Khatri et al. [23] calculated the expressibility as defined as the Kullback–Leibler (KL) divergence between PCirc and PHaar for the DISCOcat circuits: IQP, Circuit14, and Circuit15 ansatze. For the ensemble of Haar random states, the analytical form of the probability density function of fidelities is known:

$$\begin{aligned} P_\textrm{Harr}(F) = (N - 1) (1 - F)^{N-1} \end{aligned}$$

where F corresponds to the fidelity, and N is the dimension of the Hilbert space [41]. After collecting sufficient samples of state fidelities, the Kullback–Leibler (KL) divergence [42] often used in machine learning applications, between the estimated fidelity distribution and that of the Haar distributed ensemble can be computed to quantify expressibility (“Expr”):

$$\begin{aligned} \hbox {Expr} = D_\textrm{KL}( ({\hat{P}}_\textrm{Circ}(F; \theta ) \Vert P_\textrm{Haar}(F)), \end{aligned}$$

The expressibility values for the mentioned ansatze designs were found to be low which corresponds to high expressibility when used as quantum classifier. That’s why the corresponding accuracy values were high [30, 35].

10 Conclusions

Quantum computing is helping to reduce the computational cost of many problems in the near future. For instance, a quantum computational advantage could be achieved over some classical NLP models using currently available quantum devices. In the upcoming years, experimental comparison with larger deep learning language models may be feasible as quantum technology continues to scale-up [22].

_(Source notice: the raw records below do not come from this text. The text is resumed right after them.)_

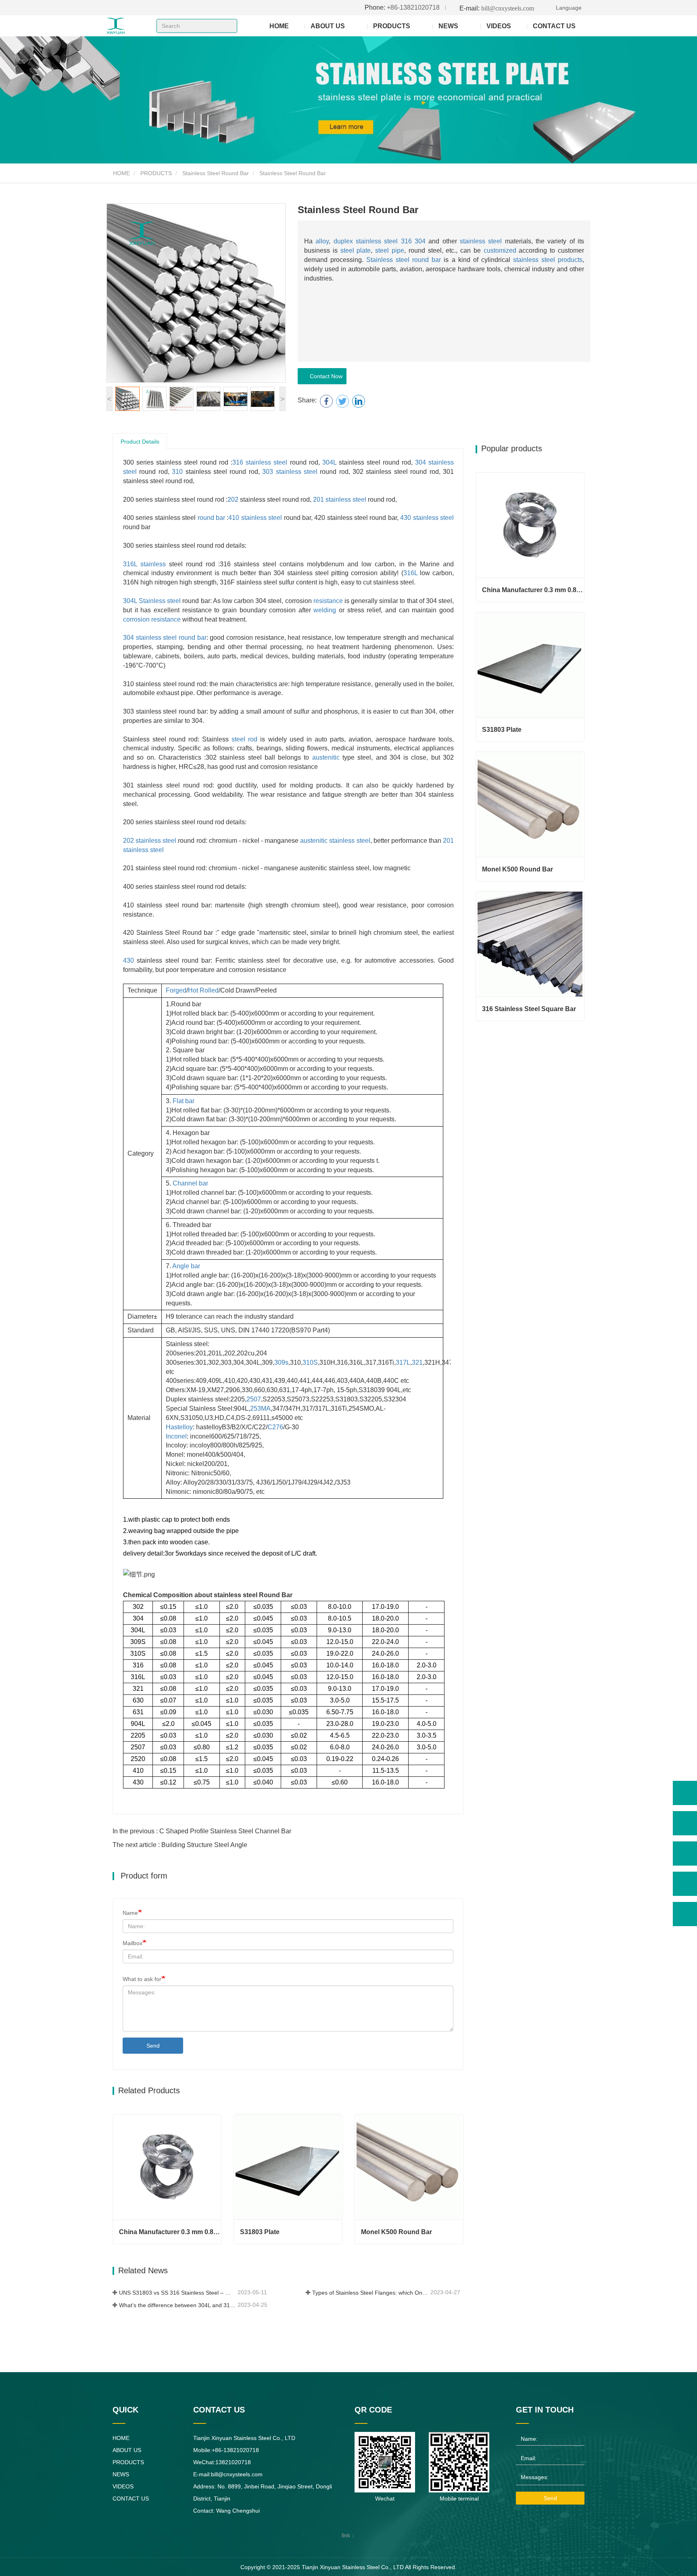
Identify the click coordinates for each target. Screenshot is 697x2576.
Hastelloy (179, 1427)
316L (410, 573)
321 (417, 1362)
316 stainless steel (259, 462)
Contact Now (324, 376)
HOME (279, 26)
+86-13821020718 (402, 7)
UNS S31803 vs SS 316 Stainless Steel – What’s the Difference (177, 2292)
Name (130, 1913)
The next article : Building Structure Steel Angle (180, 1844)
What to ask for (142, 1979)
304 (420, 241)
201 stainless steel (339, 499)
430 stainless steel (427, 517)
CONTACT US (554, 26)
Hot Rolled (203, 990)
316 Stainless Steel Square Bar (529, 1008)
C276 (275, 1427)
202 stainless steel (149, 840)
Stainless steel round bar (403, 259)
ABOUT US (127, 2450)
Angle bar (186, 1266)
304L (329, 462)
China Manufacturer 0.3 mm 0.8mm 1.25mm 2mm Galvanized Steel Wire (170, 2231)
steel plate (355, 250)
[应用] (228, 26)
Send (153, 2045)
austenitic (326, 757)
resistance (328, 600)
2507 (253, 1399)
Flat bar (183, 1100)
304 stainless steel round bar (165, 637)
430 (128, 960)
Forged (176, 990)
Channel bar (190, 1183)
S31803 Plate (260, 2231)
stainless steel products (547, 259)
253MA (260, 1408)
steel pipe (389, 250)
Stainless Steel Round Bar (215, 173)
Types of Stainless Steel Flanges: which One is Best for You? (370, 2292)
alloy (322, 241)
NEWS (121, 2474)
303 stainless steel (289, 471)
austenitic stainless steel (335, 840)
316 (406, 241)
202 (232, 499)
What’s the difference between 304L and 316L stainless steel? (177, 2305)
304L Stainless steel (152, 600)
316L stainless (144, 564)
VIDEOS (498, 26)
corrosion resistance (152, 619)
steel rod (244, 739)
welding (324, 610)
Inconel (176, 1436)
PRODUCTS (156, 173)
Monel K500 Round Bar (396, 2231)
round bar (211, 517)
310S (310, 1362)
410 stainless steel (255, 517)
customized (500, 250)
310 (177, 471)
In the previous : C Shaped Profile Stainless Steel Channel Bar (202, 1831)
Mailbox (132, 1943)
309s (281, 1362)
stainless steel (481, 241)
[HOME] (130, 26)
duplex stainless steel (366, 241)
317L (403, 1362)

In this work, an increase in classification accuracy was achieved on noiseless and noisy classical simulation. The article goes through details of different QNLP experiment stages while explaining the uniqueness of a QNLP experiment. In terms of problem size, the QNLP stands out among other types of classification experiments. When the word meaning dimension is increased, the problem size grows exponentially, which affects the classification process. Another factor of scalability is the sentence length. Depending on how many qubits are assigned to each pregroup type, the number of qubits on which a sentence’s corresponding quantum circuit is constructed, or the circuit width, will scale as the sentence’s length does. But more importantly, the number of qubits that must be post-selected will increase exponentially with a larger statement. Notably, one shall use more advanced protocols that only require one qubit to be measured in the long run instead of aiming to post-select, leading to additive approximations of an amplitude encoding a tensor contraction [43]. Essentially, sentences in natural language are typically upper bounded in length, so these can be considered as initial fixed costs.

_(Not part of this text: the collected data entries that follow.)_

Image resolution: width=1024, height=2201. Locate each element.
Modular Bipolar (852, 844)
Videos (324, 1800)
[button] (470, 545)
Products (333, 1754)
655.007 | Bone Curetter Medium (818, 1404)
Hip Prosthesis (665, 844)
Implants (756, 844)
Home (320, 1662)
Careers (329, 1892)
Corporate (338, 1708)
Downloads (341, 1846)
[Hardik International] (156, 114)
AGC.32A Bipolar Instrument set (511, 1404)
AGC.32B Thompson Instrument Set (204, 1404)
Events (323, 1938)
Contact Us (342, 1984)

As expected from variational circuits [44], the tested QNLP models showed resilience to noise when tested on a classical simulator with induced noise model. On the other hand, the QNLP model training typically takes more than 1 h to complete; one possible improvement is to run the training on multiple NISQ devices in parallel. Another possible improvement is using more advanced rewrite rules borrowed from classical NLP methods like the ones used by Le et al. [45] and Kha et al. [46].

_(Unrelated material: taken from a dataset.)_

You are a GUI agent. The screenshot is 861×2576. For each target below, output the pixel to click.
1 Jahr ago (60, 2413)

The type of quantum advantage over any classical algorithm varies with the problem and is determined by the task at hand. The expressibility of quantum models is a reasonable direction for attempting to establish a quantum advantage in the NISQ era. However, in order to make a fair comparison to prove a quantum advantage, both classical and quantum models must be placed on equal terms. One possible approach is using tools from information geometry [47], rather than simply trying highly expressive circuits intuitively.